J’ai connu des hélènes et des hélènes , l’une avait son bus, l’autre pas, elles montaient dans les quartiers et aux côtés des animateurs et médiateurs montaient des projets et des projets, elles étaient aimées et reconnues par les familles et le quartier.
Il y avait un auteur Armand Gatti qui pestait contre les théâtres d’abonnement et de programmations et que c’était pas là qu’il fallait mettre l’argent public mais sur les quartiers, les jeunes, les loulous, les loubards, les voyous, et à ceux- là il fallait enrichir leur vocabulaire, ne serait -ce que de cent mots, car quand t’a pas la langue, tu deviens violent.
Et à’ L’Unité on était toujours avec Claude Acquart qui ne cessait de transmettre les métiers de constructeurs à des jeunes éligibles au deal ou à la prison.
Et je n’ai cessé de transmettre avec Hervée à des centaines de jeunes dans des ateliers- théâtres des mots et des poèmes et de l’expression
Je disais au Ministère : venez évaluer combien de jeunes nous sauvons du suicide et de la délinquance.
Jusqu’au capitaine des pompiers de Saint Quentin en Yvelines qui disait : mettez des moyens sur l’Unité-, nous nous ramassons les morts dans les cages d’escalier, eux empêchent les jeunes de se suicider.
Er souviens -toi du plus bel âge de la vie dans le dépôt de locomotives de Trappes, 80 jeunes délinquants ou non dans une fresque épique sur la jeunesse.
Comment avec Jean Djemad nous nous étions emparés des toxicomanes black blanc beur et que Jean et Christine en avaient fait le premier groupe de danse hip hop en France.
Et comment avec Jean Jourdan Daniel Motta et Alain Degois le futur Papy, nous montions les matches d’impro dans les collèges de Trappes.
Djamel Debouze ne l’a pas oublié.
Un jour j’ai vu dans une favéla du Brésil les “nos del Morro”, une compagnie de théâtre insensée qui proposait aux jeunes un autre chemin que celui la drogue et qui avait pris l’avantage sur le marché de la coke.

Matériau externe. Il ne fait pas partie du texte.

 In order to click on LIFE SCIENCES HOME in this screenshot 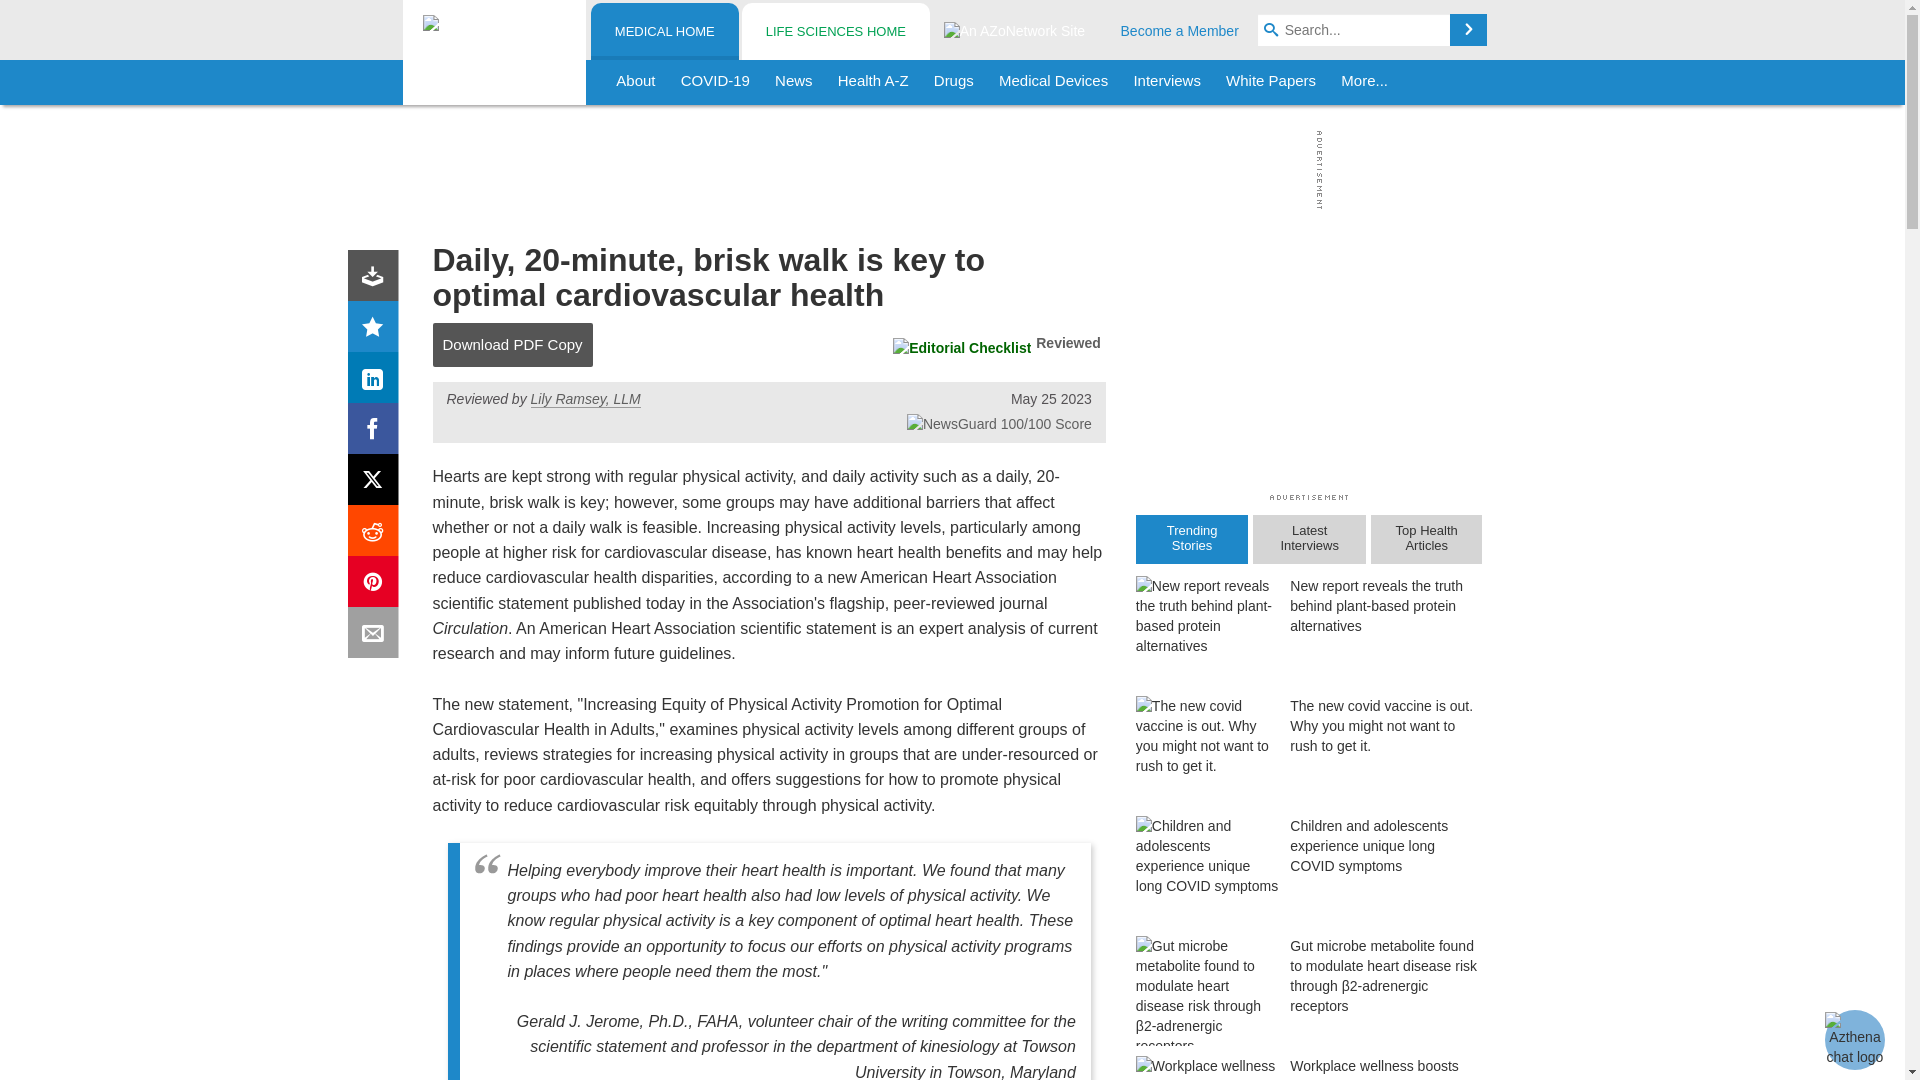, I will do `click(835, 32)`.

Je ne cessais de répéter comme un idiot : l’art est une arme de construction massive.
Et pendant ce temps, les municipalités ne cessaient de priver de moyens les fêtes de quartier, empêchaient toutes les compagnies de s’exprimer, Montbéliard fermait la compagnie des bains douches de Claude Acquart ce qui était quasiment un crime, car c’était un lieu de réinsertion fabuleux, même Chirac était venu le visiter
Et quand les friches -théâtre sont nées sous l’impulsion de notre ami Foulquié c’était le moment de se précipiter sur une nouvelle forme de culture en prise sur la ville,
Alors voilà au lieu de miser sur cette culture du tiers théâtre on préfère mettre l’argent sur le narco -trafic.
Il y a eu sous notre impulsion la naissance du théâtre de rue, des nouvelles formes, la naissance de ces centaines de festivals s’adressant directement aux populations et non pas au public restreint de théâtre.
Et comment Calais/Bouchard s’est acharné contre Peduzzi et le Channel la scène nationale la plus exemplaire qui aurait dû être un modèle comme notre feu Centre d’art et de Plaisanterie.
Après va t’étonner contre les jeunes des banlieues qui décident de mettre le souk à Paris pour la victoire du PSG,
Pour moi c’est simple, il faut refonder la Culture autrement.